*** MATERIAL SHOWN ***

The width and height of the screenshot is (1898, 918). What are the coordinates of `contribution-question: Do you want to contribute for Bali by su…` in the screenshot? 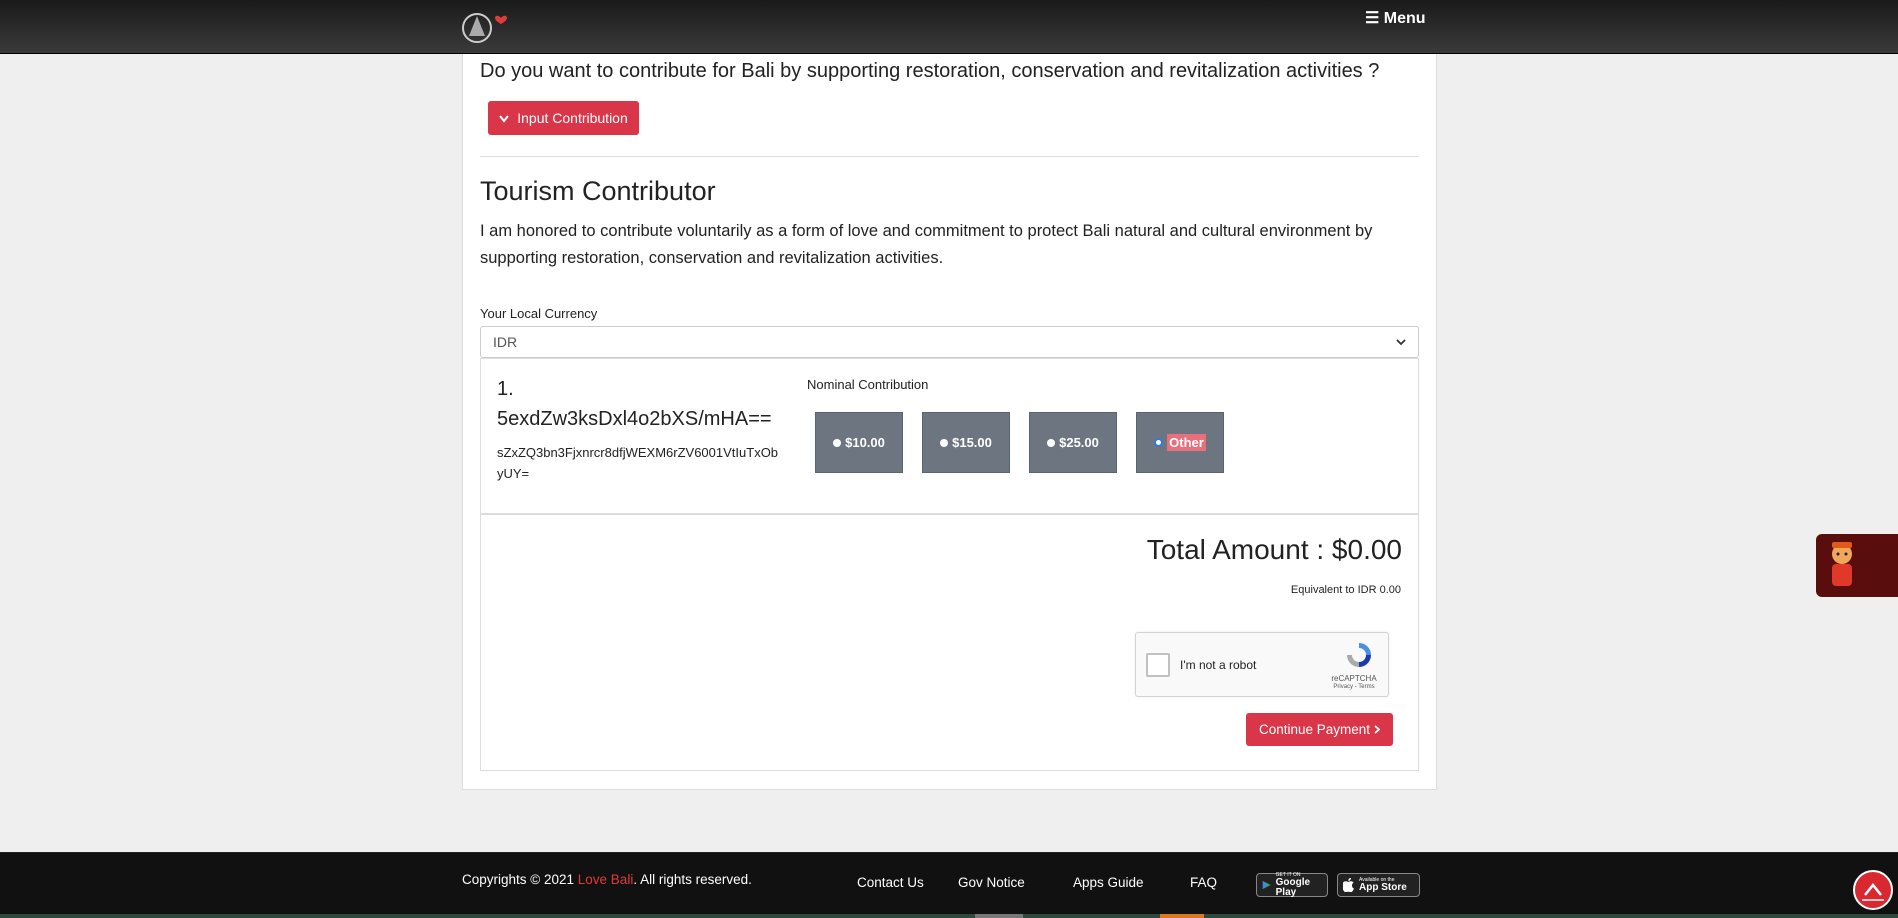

*** End of MATERIAL SHOWN ***
*** MATERIAL SHOWN ***

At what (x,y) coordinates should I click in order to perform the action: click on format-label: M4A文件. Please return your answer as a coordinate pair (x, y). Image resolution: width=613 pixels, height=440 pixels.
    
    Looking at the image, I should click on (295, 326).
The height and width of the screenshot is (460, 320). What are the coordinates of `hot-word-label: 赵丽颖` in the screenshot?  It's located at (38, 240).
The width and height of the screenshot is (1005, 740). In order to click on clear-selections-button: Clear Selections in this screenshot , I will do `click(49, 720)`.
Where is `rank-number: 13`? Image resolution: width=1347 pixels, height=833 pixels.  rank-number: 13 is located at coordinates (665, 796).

*** End of MATERIAL SHOWN ***
*** MATERIAL SHOWN ***

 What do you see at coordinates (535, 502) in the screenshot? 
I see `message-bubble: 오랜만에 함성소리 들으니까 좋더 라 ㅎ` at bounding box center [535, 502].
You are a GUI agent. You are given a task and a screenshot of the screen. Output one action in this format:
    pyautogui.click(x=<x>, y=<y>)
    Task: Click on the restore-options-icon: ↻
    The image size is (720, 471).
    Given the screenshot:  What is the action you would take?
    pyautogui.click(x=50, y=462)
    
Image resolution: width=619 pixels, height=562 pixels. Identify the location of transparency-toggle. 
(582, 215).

*** End of MATERIAL SHOWN ***

WHAT TO DO
Render the records from the line with "You are a GUI" to the line with "The image size is (720, 471)." as a JSON list of strings, one string per line, leaving out blank lines.

RESULT OF THIS EXERCISE
[
  "You are a GUI agent. You are given a task and a screenshot of the screen. Output one action in this format:",
  "    pyautogui.click(x=<x>, y=<y>)",
  "    Task: Click on the restore-options-icon: ↻",
  "    The image size is (720, 471)."
]